After lunch, mmm Carrot Cake, we decided to go back to the Marshland Discovery Zone, where the Kingfishers were thought to be nesting. Just as we headed off, we heard a Cuckoo, the first of the season for me. The Zone wasn't open on our first circuit. The volunteer inside said that she hadn't seen the KF all day. Not good news, so I decided to join Marianne outside who was photographing some singing frogs. Were they hoping she'd kiss them and turn into Princes?

Would you kiss it?
We then headed up to the shoreline, via the Riverside pathlink. where we spotted a Hobby, our second sighting of the day. It was distant at first, putting up all the birds, but then it swooped right over us. That definitely got the blood going.

Hobby flypast
Unfortunately there was nothing much to be seen on the shoreline other than a few more butterflies. But we were accompanied along the trail by thousands of midges and mozzies in the area.

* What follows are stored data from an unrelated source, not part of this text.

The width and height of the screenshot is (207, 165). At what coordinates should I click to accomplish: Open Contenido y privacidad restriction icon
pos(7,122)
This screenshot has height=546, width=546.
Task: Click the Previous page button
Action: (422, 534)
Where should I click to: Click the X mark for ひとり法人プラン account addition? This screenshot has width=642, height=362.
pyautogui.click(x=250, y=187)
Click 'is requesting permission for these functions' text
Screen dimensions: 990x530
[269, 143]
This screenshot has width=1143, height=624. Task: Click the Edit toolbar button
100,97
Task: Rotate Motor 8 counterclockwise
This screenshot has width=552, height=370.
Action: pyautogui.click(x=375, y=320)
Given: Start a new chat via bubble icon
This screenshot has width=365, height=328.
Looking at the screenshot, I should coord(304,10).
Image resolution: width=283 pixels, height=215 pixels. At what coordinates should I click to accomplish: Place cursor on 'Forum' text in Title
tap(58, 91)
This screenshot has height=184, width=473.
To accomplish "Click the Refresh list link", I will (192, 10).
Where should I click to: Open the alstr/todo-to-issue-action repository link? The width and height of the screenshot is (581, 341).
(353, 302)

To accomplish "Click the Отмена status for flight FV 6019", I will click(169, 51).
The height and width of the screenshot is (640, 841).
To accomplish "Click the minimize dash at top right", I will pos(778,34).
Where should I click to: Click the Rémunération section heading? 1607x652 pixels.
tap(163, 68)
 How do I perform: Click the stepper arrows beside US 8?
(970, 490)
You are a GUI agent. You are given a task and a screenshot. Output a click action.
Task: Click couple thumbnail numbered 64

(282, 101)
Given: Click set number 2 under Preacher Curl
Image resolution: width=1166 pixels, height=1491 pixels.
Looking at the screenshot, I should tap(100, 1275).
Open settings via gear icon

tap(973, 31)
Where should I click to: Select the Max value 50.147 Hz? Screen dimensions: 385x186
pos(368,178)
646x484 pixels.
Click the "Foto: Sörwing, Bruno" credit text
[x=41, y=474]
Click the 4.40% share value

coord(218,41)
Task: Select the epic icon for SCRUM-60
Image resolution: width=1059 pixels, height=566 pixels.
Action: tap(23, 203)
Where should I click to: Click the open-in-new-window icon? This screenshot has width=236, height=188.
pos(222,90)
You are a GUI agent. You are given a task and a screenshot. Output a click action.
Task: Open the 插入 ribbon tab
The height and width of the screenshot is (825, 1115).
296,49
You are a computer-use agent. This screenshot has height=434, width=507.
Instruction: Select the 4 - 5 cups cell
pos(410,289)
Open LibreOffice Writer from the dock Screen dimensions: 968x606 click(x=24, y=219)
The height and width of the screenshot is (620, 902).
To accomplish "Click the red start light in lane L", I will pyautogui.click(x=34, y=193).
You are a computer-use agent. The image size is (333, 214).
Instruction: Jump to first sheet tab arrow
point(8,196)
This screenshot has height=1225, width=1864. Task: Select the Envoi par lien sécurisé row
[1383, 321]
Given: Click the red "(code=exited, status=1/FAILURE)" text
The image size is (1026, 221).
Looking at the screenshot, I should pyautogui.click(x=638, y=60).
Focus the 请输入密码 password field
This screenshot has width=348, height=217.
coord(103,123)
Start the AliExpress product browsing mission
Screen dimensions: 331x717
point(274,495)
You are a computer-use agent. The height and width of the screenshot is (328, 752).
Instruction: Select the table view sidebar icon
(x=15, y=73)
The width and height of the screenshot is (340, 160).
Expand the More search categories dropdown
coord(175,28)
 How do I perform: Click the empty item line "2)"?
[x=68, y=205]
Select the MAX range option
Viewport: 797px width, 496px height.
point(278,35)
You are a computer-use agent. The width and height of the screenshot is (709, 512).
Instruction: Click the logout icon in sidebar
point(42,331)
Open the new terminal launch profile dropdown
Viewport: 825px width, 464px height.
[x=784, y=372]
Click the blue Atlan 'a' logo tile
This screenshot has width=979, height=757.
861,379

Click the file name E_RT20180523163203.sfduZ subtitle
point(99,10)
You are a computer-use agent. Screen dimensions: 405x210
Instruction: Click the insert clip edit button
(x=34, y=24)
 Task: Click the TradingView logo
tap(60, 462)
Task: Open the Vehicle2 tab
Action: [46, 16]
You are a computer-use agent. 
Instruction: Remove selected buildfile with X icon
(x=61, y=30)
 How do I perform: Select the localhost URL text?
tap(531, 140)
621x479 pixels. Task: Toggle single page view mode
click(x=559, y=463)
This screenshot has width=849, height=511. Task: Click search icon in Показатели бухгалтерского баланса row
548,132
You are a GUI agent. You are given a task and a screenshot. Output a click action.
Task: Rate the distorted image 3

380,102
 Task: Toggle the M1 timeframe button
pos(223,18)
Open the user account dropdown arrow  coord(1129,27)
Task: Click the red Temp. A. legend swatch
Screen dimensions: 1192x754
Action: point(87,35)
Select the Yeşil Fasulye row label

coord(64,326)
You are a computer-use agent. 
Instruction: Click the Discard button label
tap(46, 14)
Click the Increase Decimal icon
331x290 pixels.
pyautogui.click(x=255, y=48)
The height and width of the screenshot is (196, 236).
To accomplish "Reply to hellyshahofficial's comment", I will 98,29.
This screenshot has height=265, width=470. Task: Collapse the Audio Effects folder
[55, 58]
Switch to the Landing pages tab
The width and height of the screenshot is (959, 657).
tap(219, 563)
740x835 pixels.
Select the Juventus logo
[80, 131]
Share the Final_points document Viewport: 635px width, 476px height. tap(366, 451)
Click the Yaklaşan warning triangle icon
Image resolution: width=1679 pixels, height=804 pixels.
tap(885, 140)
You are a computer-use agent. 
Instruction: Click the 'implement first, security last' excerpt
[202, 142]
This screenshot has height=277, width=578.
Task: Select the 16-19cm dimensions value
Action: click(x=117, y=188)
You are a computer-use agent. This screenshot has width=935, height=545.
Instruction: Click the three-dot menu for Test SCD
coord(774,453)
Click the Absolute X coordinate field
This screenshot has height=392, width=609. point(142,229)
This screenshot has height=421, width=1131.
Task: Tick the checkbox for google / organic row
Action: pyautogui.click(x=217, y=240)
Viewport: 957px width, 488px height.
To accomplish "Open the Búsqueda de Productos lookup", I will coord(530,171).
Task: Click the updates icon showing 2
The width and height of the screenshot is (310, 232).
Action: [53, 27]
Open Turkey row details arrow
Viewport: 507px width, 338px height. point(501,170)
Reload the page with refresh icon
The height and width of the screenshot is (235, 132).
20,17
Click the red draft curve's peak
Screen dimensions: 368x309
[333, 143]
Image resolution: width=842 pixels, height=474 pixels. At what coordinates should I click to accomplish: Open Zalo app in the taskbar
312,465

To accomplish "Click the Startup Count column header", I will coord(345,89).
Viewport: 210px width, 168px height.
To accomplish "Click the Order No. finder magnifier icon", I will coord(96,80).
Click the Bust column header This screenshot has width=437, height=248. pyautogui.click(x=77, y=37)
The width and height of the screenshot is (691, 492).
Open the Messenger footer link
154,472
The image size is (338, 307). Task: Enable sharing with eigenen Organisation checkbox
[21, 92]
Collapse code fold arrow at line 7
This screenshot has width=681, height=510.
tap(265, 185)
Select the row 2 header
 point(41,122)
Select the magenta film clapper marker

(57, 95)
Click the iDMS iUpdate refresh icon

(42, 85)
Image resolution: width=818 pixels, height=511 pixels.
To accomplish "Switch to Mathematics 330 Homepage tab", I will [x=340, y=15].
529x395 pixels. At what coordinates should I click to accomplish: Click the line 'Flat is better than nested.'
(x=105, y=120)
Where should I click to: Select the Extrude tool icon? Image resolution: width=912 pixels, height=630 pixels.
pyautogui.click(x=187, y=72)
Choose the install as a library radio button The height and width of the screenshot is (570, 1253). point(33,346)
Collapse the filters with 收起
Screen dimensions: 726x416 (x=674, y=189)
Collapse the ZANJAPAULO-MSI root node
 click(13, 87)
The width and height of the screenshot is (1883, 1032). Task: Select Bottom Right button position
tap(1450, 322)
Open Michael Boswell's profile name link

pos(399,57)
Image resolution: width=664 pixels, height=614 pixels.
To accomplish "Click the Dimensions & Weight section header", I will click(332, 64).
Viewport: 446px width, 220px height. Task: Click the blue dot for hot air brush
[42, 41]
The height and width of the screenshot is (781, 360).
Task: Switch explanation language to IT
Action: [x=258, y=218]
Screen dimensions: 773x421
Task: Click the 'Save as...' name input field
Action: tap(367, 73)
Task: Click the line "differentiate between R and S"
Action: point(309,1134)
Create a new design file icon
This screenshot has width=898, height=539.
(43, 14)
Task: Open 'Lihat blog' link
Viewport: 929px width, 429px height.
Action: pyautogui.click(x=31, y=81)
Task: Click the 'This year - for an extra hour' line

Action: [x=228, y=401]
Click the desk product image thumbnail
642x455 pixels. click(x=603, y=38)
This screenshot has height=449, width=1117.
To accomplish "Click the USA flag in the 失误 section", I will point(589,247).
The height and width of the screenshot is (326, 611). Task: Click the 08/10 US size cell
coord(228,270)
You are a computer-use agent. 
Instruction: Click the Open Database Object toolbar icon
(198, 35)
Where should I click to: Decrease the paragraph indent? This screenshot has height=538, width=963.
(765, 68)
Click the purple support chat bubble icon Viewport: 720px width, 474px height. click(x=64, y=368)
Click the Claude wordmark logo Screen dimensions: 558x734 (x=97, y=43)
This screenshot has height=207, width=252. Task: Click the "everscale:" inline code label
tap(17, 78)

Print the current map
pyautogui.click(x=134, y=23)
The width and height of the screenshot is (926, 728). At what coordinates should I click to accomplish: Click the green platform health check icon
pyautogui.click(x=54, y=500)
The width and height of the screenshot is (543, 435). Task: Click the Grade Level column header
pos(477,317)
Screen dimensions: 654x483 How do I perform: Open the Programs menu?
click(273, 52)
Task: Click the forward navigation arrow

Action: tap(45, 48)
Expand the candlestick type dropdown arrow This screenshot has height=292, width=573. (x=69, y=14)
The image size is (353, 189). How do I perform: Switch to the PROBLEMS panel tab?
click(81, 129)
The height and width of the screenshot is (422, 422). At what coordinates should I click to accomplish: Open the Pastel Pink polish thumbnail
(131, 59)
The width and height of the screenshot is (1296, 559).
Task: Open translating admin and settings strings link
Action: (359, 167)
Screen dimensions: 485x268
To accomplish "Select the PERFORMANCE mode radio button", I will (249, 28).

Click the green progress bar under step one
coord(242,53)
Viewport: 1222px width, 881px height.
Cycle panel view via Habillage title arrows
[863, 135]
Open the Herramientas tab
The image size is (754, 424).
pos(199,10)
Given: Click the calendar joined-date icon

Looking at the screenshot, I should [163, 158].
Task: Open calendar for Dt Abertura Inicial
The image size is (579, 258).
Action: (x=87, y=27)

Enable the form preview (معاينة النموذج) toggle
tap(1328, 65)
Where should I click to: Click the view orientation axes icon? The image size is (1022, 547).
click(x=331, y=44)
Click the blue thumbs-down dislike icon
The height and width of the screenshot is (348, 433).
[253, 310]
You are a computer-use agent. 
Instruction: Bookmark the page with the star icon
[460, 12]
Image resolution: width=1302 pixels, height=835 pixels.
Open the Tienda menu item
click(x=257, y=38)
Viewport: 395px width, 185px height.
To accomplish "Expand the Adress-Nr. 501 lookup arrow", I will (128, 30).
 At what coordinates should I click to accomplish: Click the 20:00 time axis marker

Back at the car park we walked over to the bridge across the Mardyke to look for a possible KF on the little estuary when I spotted a  wader on the rocks. Marianne confirmed it to be a Whimbrel. Then I spotted a Common Sandpiper. At least there were a few more waders about.

One of many Peacocks about today.
The guys decided to call it a day at this point and headed off. I went back to the Purfleet Hide and spotted a Redshank being harrassed by a Lapwing whilst a pair of Pied Wagtails flew in. The pair of Wigeon had woken up and were feeding. With nothing much else about I walked down the trail a little way and spotted the same Redshank having a bath and brush-up. Then I spotted a sleeping Snipe, then a couple of Skylarks chasing each other over the marsh.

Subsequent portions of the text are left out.